— EXERCISE DATA —
========================

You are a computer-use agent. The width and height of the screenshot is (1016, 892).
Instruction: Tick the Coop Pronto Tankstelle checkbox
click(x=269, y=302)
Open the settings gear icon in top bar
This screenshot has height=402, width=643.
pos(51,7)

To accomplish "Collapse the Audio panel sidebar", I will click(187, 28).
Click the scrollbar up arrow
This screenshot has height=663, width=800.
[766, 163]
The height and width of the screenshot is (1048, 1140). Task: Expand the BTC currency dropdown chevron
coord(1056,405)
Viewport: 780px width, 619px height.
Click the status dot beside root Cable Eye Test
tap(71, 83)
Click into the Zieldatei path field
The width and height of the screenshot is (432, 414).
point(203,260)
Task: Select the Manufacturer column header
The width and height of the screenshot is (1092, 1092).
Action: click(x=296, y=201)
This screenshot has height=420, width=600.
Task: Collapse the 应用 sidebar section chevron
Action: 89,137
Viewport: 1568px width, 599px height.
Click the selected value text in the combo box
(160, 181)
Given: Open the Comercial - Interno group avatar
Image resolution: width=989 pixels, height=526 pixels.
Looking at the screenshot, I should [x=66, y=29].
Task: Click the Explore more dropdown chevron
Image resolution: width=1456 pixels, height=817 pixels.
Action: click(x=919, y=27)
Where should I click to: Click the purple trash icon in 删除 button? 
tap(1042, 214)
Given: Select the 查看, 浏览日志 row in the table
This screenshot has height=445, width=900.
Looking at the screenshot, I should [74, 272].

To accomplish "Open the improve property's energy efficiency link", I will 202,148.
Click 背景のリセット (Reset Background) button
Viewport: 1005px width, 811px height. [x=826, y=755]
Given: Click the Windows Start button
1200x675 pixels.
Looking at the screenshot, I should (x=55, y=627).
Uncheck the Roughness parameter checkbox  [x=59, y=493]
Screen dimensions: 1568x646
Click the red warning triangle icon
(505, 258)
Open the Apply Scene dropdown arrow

========================

— WHAT YOU HAVE TO DO —
Transcribe each line of the listing above precisely as it appears.

— RESPONSE FOR THIS EXERCISE —
You are a computer-use agent. The width and height of the screenshot is (1016, 892).
Instruction: Tick the Coop Pronto Tankstelle checkbox
click(x=269, y=302)
Open the settings gear icon in top bar
This screenshot has height=402, width=643.
pos(51,7)

To accomplish "Collapse the Audio panel sidebar", I will click(187, 28).
Click the scrollbar up arrow
This screenshot has height=663, width=800.
[766, 163]
The height and width of the screenshot is (1048, 1140). Task: Expand the BTC currency dropdown chevron
coord(1056,405)
Viewport: 780px width, 619px height.
Click the status dot beside root Cable Eye Test
tap(71, 83)
Click into the Zieldatei path field
The width and height of the screenshot is (432, 414).
point(203,260)
Task: Select the Manufacturer column header
The width and height of the screenshot is (1092, 1092).
Action: click(x=296, y=201)
This screenshot has height=420, width=600.
Task: Collapse the 应用 sidebar section chevron
Action: 89,137
Viewport: 1568px width, 599px height.
Click the selected value text in the combo box
(160, 181)
Given: Open the Comercial - Interno group avatar
Image resolution: width=989 pixels, height=526 pixels.
Looking at the screenshot, I should [x=66, y=29].
Task: Click the Explore more dropdown chevron
Image resolution: width=1456 pixels, height=817 pixels.
Action: click(x=919, y=27)
Where should I click to: Click the purple trash icon in 删除 button? 
tap(1042, 214)
Given: Select the 查看, 浏览日志 row in the table
This screenshot has height=445, width=900.
Looking at the screenshot, I should [74, 272].

To accomplish "Open the improve property's energy efficiency link", I will 202,148.
Click 背景のリセット (Reset Background) button
Viewport: 1005px width, 811px height. [x=826, y=755]
Given: Click the Windows Start button
1200x675 pixels.
Looking at the screenshot, I should (x=55, y=627).
Uncheck the Roughness parameter checkbox  [x=59, y=493]
Screen dimensions: 1568x646
Click the red warning triangle icon
(505, 258)
Open the Apply Scene dropdown arrow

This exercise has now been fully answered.